■ Exercise:
Write out each line of the entries exactly, starting at the first and finishing with the line that contains "Activate the eyedropper".

■ Provided data:
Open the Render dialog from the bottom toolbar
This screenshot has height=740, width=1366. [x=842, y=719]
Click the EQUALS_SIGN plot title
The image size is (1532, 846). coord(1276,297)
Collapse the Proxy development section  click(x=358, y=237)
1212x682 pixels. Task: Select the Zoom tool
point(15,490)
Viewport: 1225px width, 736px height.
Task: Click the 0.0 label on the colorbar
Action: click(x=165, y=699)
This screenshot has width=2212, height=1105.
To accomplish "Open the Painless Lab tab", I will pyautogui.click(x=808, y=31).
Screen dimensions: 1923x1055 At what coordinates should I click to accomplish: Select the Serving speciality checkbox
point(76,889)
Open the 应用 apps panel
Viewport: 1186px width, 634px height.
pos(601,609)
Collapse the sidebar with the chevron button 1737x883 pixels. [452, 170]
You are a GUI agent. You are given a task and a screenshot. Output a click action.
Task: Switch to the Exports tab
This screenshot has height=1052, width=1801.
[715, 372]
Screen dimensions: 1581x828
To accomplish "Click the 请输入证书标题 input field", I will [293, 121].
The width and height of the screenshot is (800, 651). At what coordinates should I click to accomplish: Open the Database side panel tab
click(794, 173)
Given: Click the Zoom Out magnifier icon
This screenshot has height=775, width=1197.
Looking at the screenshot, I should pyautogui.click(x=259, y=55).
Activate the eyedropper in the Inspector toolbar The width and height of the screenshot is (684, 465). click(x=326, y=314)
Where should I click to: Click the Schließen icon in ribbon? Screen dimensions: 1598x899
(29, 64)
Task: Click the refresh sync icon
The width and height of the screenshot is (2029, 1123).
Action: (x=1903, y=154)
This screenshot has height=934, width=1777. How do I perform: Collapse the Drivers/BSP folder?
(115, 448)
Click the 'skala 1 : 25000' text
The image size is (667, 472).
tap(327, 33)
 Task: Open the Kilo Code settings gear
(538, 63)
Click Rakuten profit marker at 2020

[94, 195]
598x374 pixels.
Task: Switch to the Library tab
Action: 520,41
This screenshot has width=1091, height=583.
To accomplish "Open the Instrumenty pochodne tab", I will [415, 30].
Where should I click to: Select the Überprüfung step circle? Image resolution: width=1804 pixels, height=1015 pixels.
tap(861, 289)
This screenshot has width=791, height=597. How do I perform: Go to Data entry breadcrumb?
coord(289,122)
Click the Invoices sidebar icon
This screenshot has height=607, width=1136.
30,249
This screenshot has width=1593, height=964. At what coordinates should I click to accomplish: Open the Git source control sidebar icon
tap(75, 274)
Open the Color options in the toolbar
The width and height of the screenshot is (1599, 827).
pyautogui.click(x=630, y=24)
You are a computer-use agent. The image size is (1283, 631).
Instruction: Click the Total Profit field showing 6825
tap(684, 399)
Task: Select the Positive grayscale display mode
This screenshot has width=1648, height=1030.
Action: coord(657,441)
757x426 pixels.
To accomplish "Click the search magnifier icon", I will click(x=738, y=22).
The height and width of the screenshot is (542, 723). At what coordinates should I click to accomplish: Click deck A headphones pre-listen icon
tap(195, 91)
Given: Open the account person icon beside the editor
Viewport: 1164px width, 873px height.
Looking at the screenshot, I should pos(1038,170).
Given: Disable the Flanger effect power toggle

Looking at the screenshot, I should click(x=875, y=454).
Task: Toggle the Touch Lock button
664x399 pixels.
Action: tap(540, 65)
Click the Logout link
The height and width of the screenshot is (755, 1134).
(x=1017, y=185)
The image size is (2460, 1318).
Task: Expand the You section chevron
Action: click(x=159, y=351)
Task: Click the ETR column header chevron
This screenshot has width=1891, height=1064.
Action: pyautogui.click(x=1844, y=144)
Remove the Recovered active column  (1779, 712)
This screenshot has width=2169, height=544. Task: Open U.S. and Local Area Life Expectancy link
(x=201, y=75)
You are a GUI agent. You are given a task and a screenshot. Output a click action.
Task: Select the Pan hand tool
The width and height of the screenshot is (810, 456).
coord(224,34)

■ Answer space:
Open the Render dialog from the bottom toolbar
This screenshot has height=740, width=1366. [x=842, y=719]
Click the EQUALS_SIGN plot title
The image size is (1532, 846). coord(1276,297)
Collapse the Proxy development section  click(x=358, y=237)
1212x682 pixels. Task: Select the Zoom tool
point(15,490)
Viewport: 1225px width, 736px height.
Task: Click the 0.0 label on the colorbar
Action: click(x=165, y=699)
This screenshot has width=2212, height=1105.
To accomplish "Open the Painless Lab tab", I will pyautogui.click(x=808, y=31).
Screen dimensions: 1923x1055 At what coordinates should I click to accomplish: Select the Serving speciality checkbox
point(76,889)
Open the 应用 apps panel
Viewport: 1186px width, 634px height.
pos(601,609)
Collapse the sidebar with the chevron button 1737x883 pixels. [452, 170]
You are a GUI agent. You are given a task and a screenshot. Output a click action.
Task: Switch to the Exports tab
This screenshot has height=1052, width=1801.
[715, 372]
Screen dimensions: 1581x828
To accomplish "Click the 请输入证书标题 input field", I will [293, 121].
The width and height of the screenshot is (800, 651). At what coordinates should I click to accomplish: Open the Database side panel tab
click(794, 173)
Given: Click the Zoom Out magnifier icon
This screenshot has height=775, width=1197.
Looking at the screenshot, I should pyautogui.click(x=259, y=55).
Activate the eyedropper in the Inspector toolbar The width and height of the screenshot is (684, 465). click(x=326, y=314)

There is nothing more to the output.